Потом в той стороне, на стрелке, где сливаются Сылва с Иренью, сделали большое ровное поле, в обоих концах поставили ворота, и мы с ребятами и парнями с конезавода играли там в футбол.
А про керосин уже никто не вспоминал.
Белые взорвали мост через Ирень, а на месте центрального металлического пролета, который обрушился в воду, долго болтался временный висячий мосточек на канатах. Идешь, а он качается, вверх-вниз и направо-налево. Многие по нему ходить не могли, особенно женщины, предпочитали переправляться через реку в больших лодках-шитиках. После построили новый мост.

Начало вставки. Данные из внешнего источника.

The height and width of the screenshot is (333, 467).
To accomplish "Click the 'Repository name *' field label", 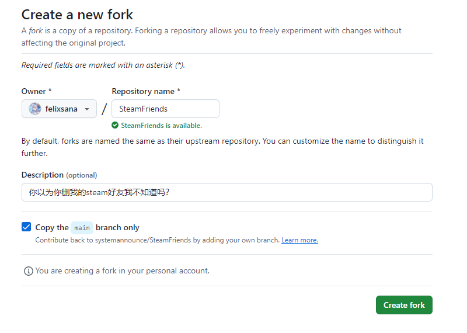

Весь Кунгур в мостах. Как Венеция. В самом центре города, близ кинотеатра «Олимп»,— мост через Сылву. А через Ирень — два. Один для пешеходов, лошадей, городского транспорта, я про него говорил; другой — железнодорожный. Когда едешь из Перми, поезд долго идет берегом Ирени, огибая город большой плавной дугой, потом загрохочут пролеты моста, еще немного и, пожалуйте, Кунгур — станция, вокзал, буфет для пассажиров, ларьки для продажи сувениров — художественных изделий кунгурских камнерезных артелей...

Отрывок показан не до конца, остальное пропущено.